Добавить в цитаты Настройки чтения

Страница 41 из 100

В.Ф. Булгаков. 1924

Однако некоторая «пастельность» облика Валентина Фёдоровича скрывала душу отнюдь не вегетарианствующую, ум острый, проницательный, широкоохватный, далеко не догматического склада, что, в частности, и позволило ему сблизиться с моими родителями, понять и полюбить их.

Особо стоит упомянуть о его, по тем, полувековой давности, временам, исключительной восприимчивости к Марининому творчеству «сложного периода», невнятному огромному большинству её зарубежных современников. Вспоминая о совместной работе над «Ковчегом», Булгаков пишет: «Сама Марина Ивановна дала для сборника большую “Поэму Конца”. Этой не помогла бы никакая анонимность. Необыкновенно сжатый, своеобразно-чёткий, образный и звучный, чтоб не сказать щёлкающий, стих Марины Цветаевой можно узнать за тысячу вёрст, даже и без надписи: “се - лев, а не собака”... Нас, редакторов сборника, очень ругали потом за помещение в нём “ Поэмы Конца”, ноя все же и тогда был, и теперь [1960 год] остаюсь при мнении, что поэма эта, как и всё, что писала вдохновенная Марина, вещь — замечательная. Но только в данном случае надо иметь уши, чтобы слышать».
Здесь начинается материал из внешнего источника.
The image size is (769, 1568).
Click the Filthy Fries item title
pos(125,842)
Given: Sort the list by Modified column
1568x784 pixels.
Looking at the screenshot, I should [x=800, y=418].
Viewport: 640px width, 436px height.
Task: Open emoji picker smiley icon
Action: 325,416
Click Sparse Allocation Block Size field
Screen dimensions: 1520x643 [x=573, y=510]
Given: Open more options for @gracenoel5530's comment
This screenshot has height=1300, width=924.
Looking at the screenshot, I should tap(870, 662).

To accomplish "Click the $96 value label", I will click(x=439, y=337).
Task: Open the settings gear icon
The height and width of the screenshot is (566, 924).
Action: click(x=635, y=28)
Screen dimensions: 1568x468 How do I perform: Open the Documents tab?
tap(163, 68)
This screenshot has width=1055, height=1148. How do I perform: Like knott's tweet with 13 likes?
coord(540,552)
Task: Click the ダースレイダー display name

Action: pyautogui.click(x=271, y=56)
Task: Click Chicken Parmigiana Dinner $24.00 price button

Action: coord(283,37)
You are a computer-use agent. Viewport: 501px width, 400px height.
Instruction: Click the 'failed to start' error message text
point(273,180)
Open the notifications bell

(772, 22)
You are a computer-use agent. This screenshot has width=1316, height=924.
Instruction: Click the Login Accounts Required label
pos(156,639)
У Валентина Фёдоровича были и глаза, чтобы видеть: набросанный им портрет Марины энергичен и точен: «...Глаза были большие, острые и смелые, “соколиные”... ни кровинки в лице, ни румянца. Так странно и... жалко! Головка посажена на шее гордо, и так же гордо, и быстро, и энергично обращалась — направо, налево. Походка и все движения Марины Ивановны вообще были быстры и решительны... Плачущей и даже только унывающей я её никогда не видал. Подчас она всё же грустила, жаловалась на судьбу, например - на разлуку с Россией, на переобременение хозяйством и домашними делами, отвлекающими от литературной работы, но жалобы и сетования её, - вообще редкие, — никогда не звучали жалобно и жалко; напротив, всегда гордо, и я бы даже сказал — вызывающе: вызывающе — по отношению к судьбе и к людям.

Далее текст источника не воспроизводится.